La práctica del mindfulness y lo que tratamos de conseguir con ella no se comprendería del todo sin un concepto algo abstracto, pero esencial: el proceso de construcción del yo. 

Yo, mi y míos son productos de nuestro pensamiento. Tenemos la inevitable e incorregible tendencia a construir un yo, un mi y un mío a partir de prácticamente todo y de todas las situaciones, y a funcionar en el mundo a partir de esa perspectiva limitada que, en gran parte, no es otra cosa que fantasía y defensa. Apenas transcurre un instante sin que esto no suceda y forma parte de nuestro mundo de tal manera que pasa completamente inadvertido. 

Si observamos este proceso de construcción continua del yo con una atención prolongada y un espíritu de investigación, veremos que lo que llamamos yo es en realidad una elaboración de nuestra propia mente, una elaboración que, además, no es permanente. 

Si buscamos con profundidad un yo estable e indivisible, un yo fundamental subyacente a nuestra experiencia, lo más probable es que no encontremos nada aparte de pensamientos. 

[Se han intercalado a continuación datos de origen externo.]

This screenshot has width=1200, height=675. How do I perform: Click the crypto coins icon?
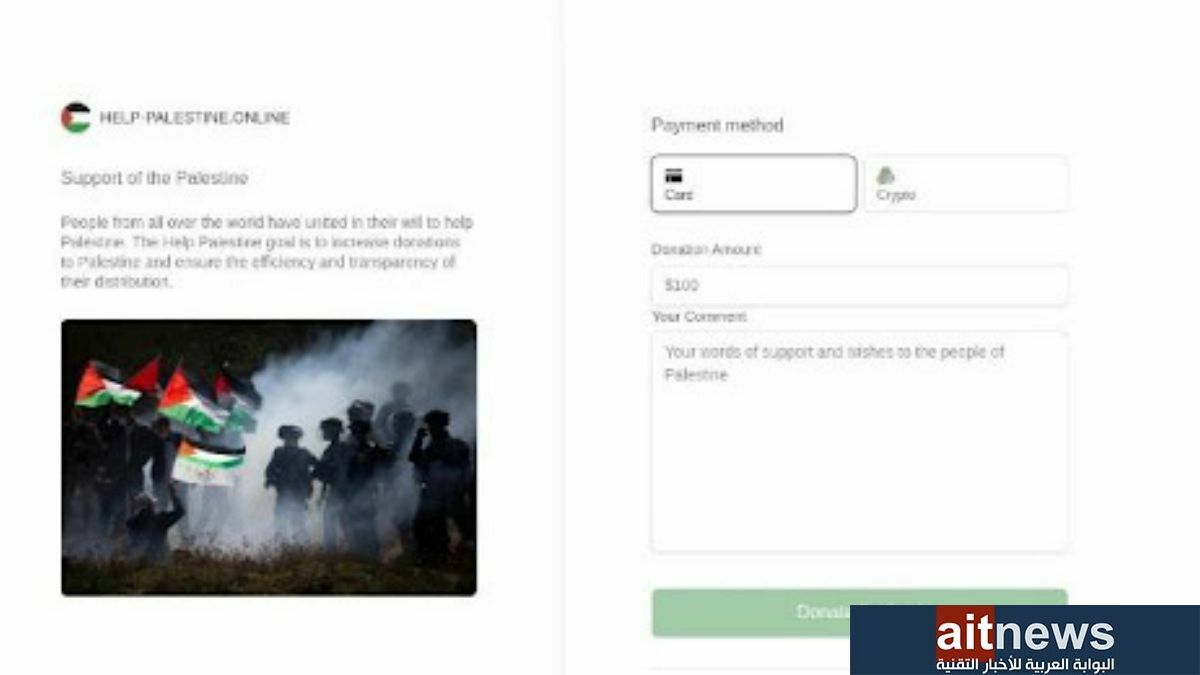[886, 176]
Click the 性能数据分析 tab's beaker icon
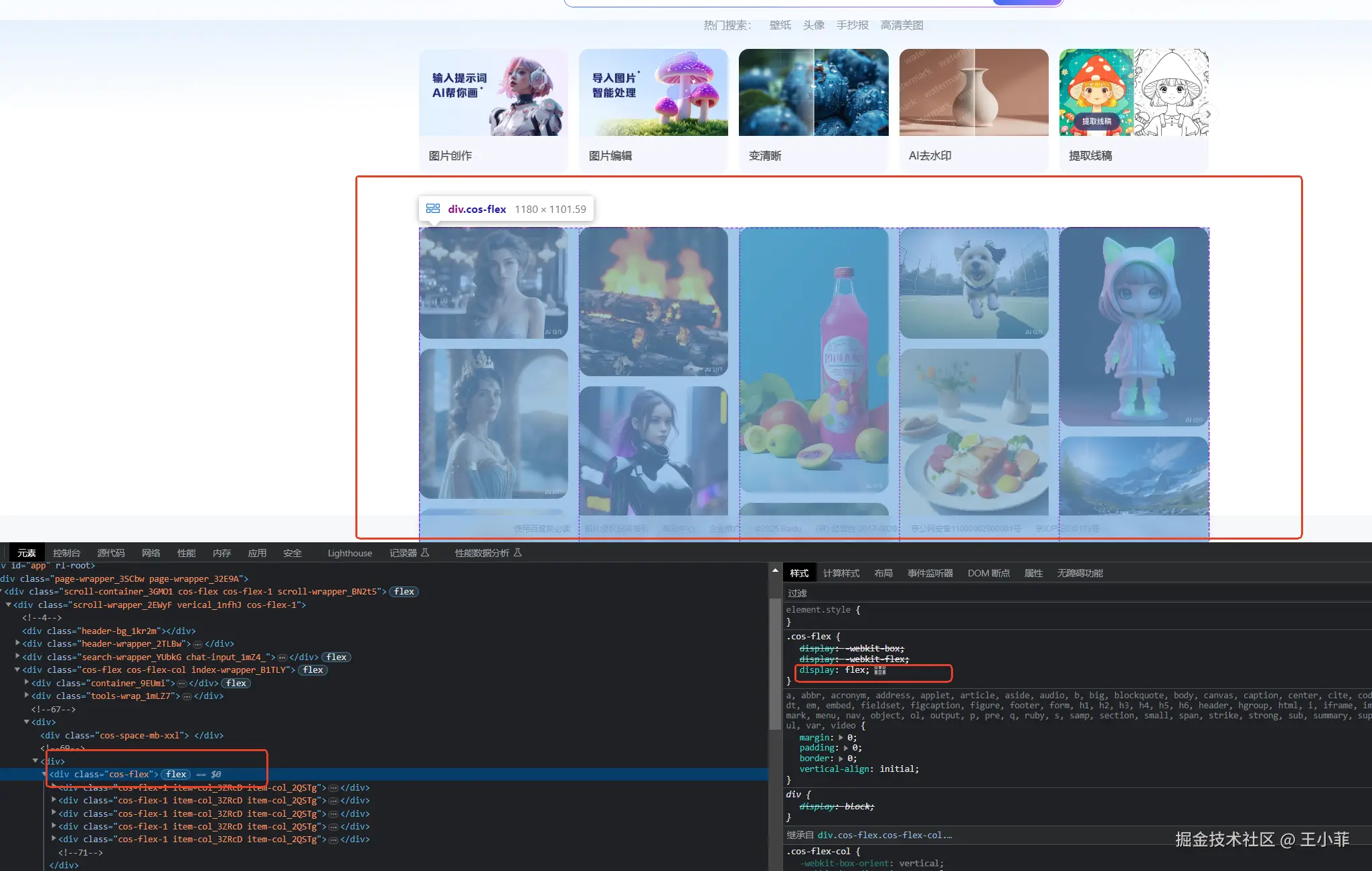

Podríamos decir que somos nuestro nombre, pero esto no es exactamente así. Nuestro nombre no es más que una etiqueta. Lo mismo ocurre con la edad, con el sexo, con nuestras opiniones, con nuestra infancia, etc. Nada de todo esto es fundamentalmente lo que somos. 

Si nos preguntamos: “¿Quién es el yo que está preguntando quién soy?”, llegamos a la conclusión de que no lo sabemos. 

El yo aparece simplemente como una elaboración que es conocida por medio de sus atributos. Sin embargo, ninguno de estos atributos, ya sea tomado de forma individual o junto con los demás, constituye realmente la totalidad de la persona. 

Además, la elaboración del yo tiene tendencia a disolverse y a volverse a construir continuamente, prácticamente momento a momento. También tiene tendencia a sentirse menoscabada, pequeña, insegura e inestable, principalmente porque su existencia carece de una base sólida. Esto no hace sino exacerbar la tiranía y el sufrimiento que van asociados a la inconsciencia de lo muy atrapados que estamos en el yo, mi y mío. 

Además, existe el problema de las fuerzas externas. El yo tiende a sentirse bien cuando las circunstancias externas refuerzan su creencia en su propia bondad y mal cuando se tropieza con la crítica, las dificultades y lo que percibe como obstáculos y derrotas. Esto puede explicar la baja autoestima que tienen muchas personas. 

Como no estamos familiarizados con este aspecto elaborado de nuestro proceso de identidad, nos resulta fácil perder el equilibrio y sentirnos vulnerables y carentes de importancia si no nos sentimos reforzados y apoyados en nuestra necesidad de aprobación o de sabernos importantes. Es muy probable que tratemos de conseguir una estabilidad interior por medio de recompensas externas, de posesiones materiales y de las personas que nos aman. De este modo perpetuamos la elaboración del yo. 

Sin embargo, a pesar de toda esta actividad que va generando un yo continuamente, es muy posible que no logremos tener una sensación de estabilidad duradera en nuestro ser ni una sensación de calma en la mente. 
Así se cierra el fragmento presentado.